PASSAGE
+--

D’un point de vue technique, plusieurs avancées scientifiques permettent le développement de systèmes de production d’énergie plus verts. C’est le cas notamment des panneaux photovoltaïques et de la géothermie.
D’un point de vue juridique, il y a lieu de se pencher sur une législation existant déjà depuis un certain temps à Bruxelles, mais peu connue du grand public : le partage d’énergie et plus particulièrement les communautés d’énergies. En effet, ces dernières ouvrent la porte du marché de l’électricité à une multitude d’acteurs, dont les particuliers.
- Le concept :
Bruxelles environnement défini le partage d’énergie comme un système dans lequel « les personnes qui produisent de l’énergie (via des panneaux solaires, une éolienne…) vont pouvoir revendre la part de production qu’ils ne consomment pas à d’autres citoyens, leur permettant ainsi d’accéder à de l’électricité verte, sans passer par un fournisseur d’énergie, et à un prix convenu à l’avance entre eux ». Les communautés d’énergie « quant à elles, ne sont pas limitées au simple partage, et ouvrent la possibilité de mettre en place d’autres activités énergétiques telles que le stockage d’énergie, la recharge de véhicules électriques et bien d’autres » [1].
Comme leur nom l’indique, les communautés d’énergie ont donc vocation à permettre de créer des groupements d’énergie locaux, dont la source, fondamentalement locale, aura tendance à être issue d’un mode de production vert.
- Les bases légales :
Le texte de base est L’ordonnance du 19 juillet 2001 relative à l’organisation du marché de l’électricité en Région de Bruxelles-Capitale.
Les communauté d’énergie y sont introduites par l’ordonnance du 20 avril 2022 modifiant l'ordonnance du 19 juillet 2001 relative à l'organisation du marché de l'électricité en Région de Bruxelles-Capitale, l'ordonnance du 1er avril 2004 relative à l'organisation du marché du gaz en Région de Bruxelles-Capitale, concernant des redevances de voiries en matière de gaz et d'électricité et portant modification de l'ordonnance du 19 juillet 2001 relative à l'organisation du marché de l'électricité en Région de Bruxelles-Capitale et l'ordonnance du 12 décembre 1991 créant des fonds budgétaires en vue de la transposition de la directive 2018/2001 et de la directive 2019/944. Elle transpose notamment les directives européennes pertinentes en la matière.

+--

EXTRAIT DES DONNÉES
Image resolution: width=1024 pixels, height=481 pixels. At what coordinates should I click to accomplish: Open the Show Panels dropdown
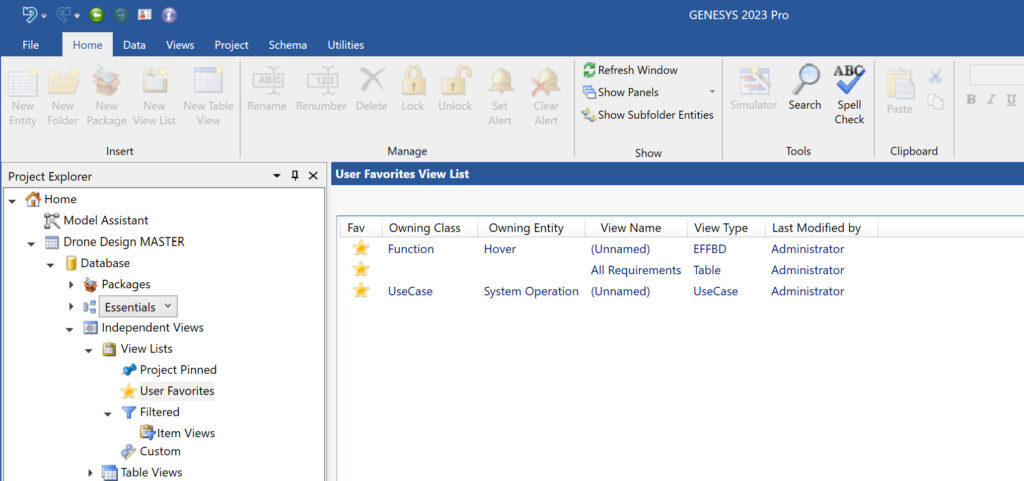(x=712, y=92)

+--

EXERCICE
Recopiez fidèlement, dans le passage sur les communautés d'énergie, l'extrait allant de « Comme leur nom » jusqu'à « Région de Bruxelles-Capitale. » inclus.

RÉPONSE COMPLÈTE
Comme leur nom l’indique, les communautés d’énergie ont donc vocation à permettre de créer des groupements d’énergie locaux, dont la source, fondamentalement locale, aura tendance à être issue d’un mode de production vert.
- Les bases légales :
Le texte de base est L’ordonnance du 19 juillet 2001 relative à l’organisation du marché de l’électricité en Région de Bruxelles-Capitale.